Я созерцал красоту этой сорокалетней женщины, более близкой к персонажам Кранаха или Квентина Массейса,[122] чем к олимпийским атлетам, напоминавшим мне о Фотини Каглину. Даже легкое увядание, которым время отметило эту красоту, почти не вызывало горечи, – во всяком случае, к этой горечи примешивалась легкая толика благодарности возрасту и времени, которые украсили ее зрелые годы непринужденной уверенностью в себе, веселым обаянием и какой-то особой утонченностью. Образно выражаясь, этот розоватый фарфор стал еще более прозрачным. Ее губы всегда были приоткрыты.
В гостиной Жанна больше всего любила сидеть в желтом вольтеровском кресле. Она снимала туфли, со вздохом падала в него и устраивалась, подсунув под себя ногу. Ее карьера скрипачки развивалась неровно, со спадами и подъемами. Она была безалаберной, нервозной и неутомимой.

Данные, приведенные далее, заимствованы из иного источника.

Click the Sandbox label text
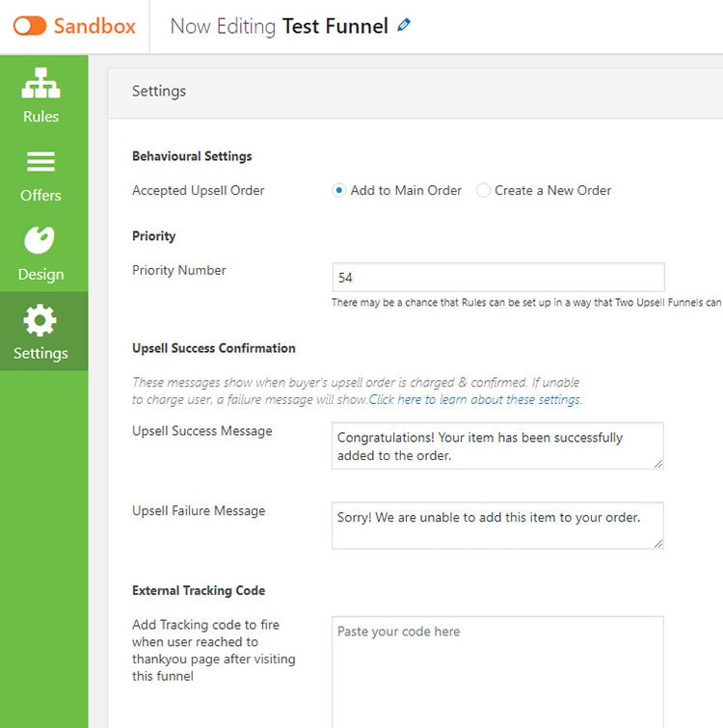 [94, 26]
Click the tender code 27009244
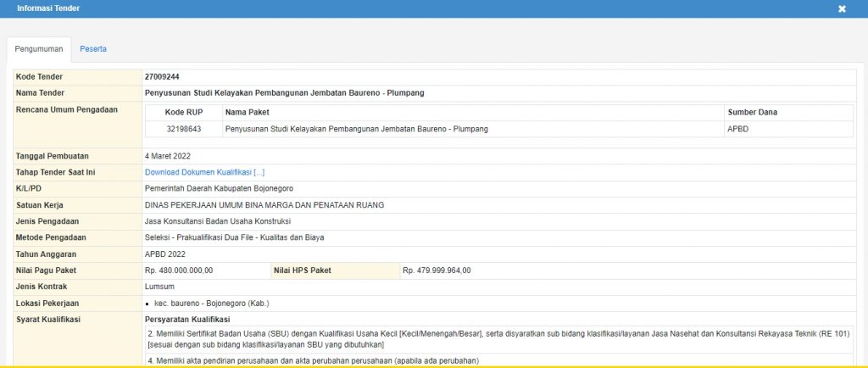 point(162,77)
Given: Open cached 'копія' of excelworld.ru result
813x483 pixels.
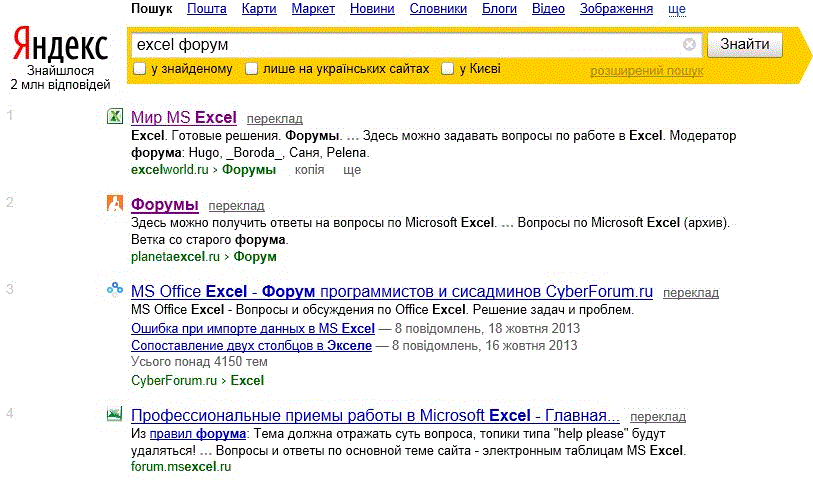Looking at the screenshot, I should click(x=310, y=170).
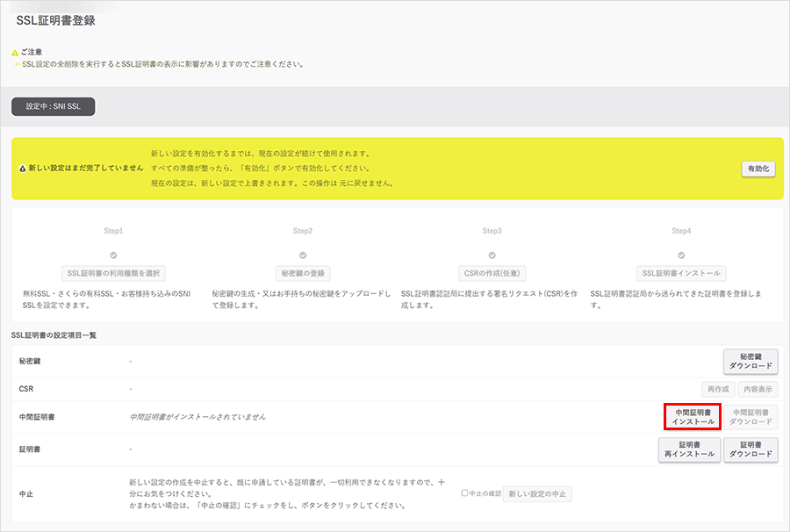Click 新しい設定の中止 button
Viewport: 790px width, 532px height.
point(537,493)
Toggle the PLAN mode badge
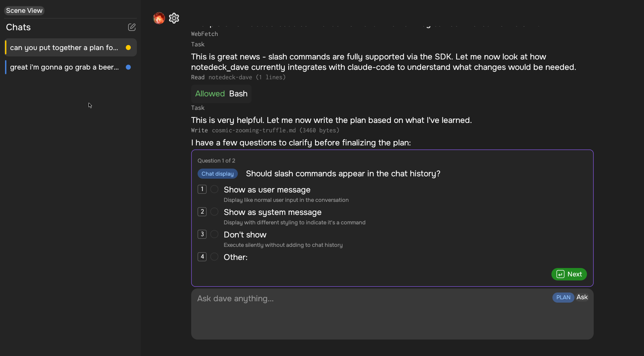644x356 pixels. point(563,297)
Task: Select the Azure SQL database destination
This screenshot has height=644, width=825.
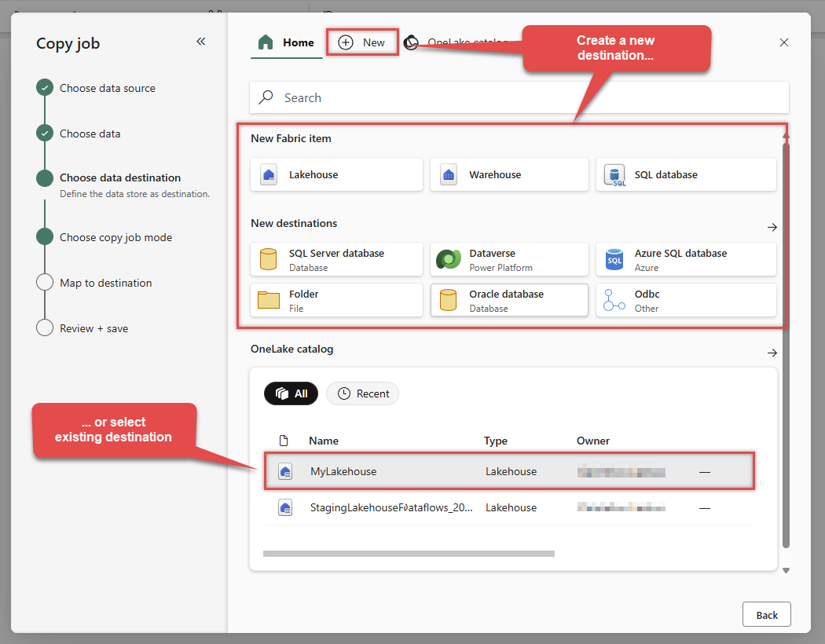Action: pyautogui.click(x=686, y=259)
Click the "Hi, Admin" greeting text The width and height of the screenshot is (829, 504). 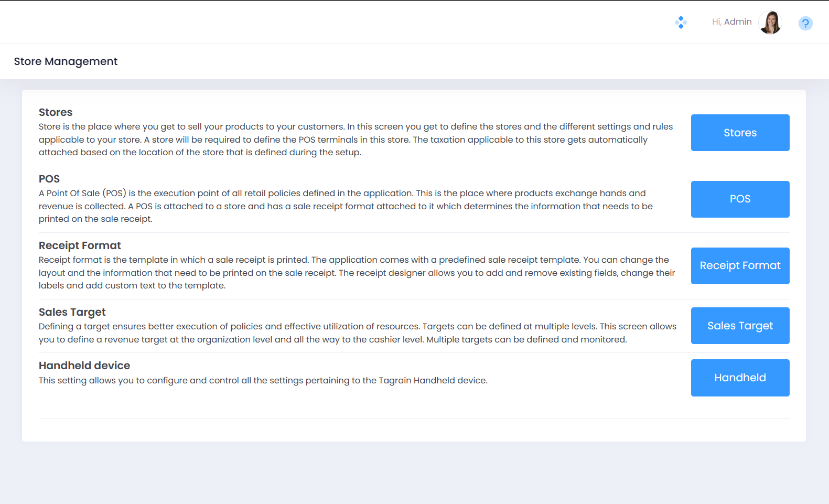click(731, 22)
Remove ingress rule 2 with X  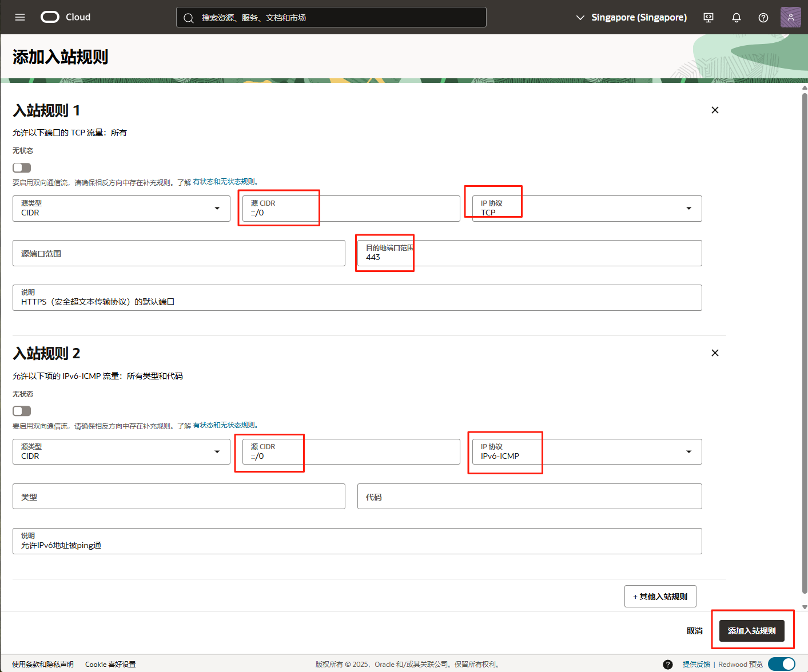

Вспоминая о годах, прожитых с Жанной, я думаю, что острое ощущение, которое дарит нам скорее вожделение, чем любовь, это единственное стоящее чувство, каким бы мимолетным, обманчивым и эфемерным оно ни казалось. Сладострастие подобно далекому светилу в пространстве – оно завораживает своим блеском, оно правит всем живым, хотя и выглядит всего лишь крохотной точкой в бездонном небе бытия.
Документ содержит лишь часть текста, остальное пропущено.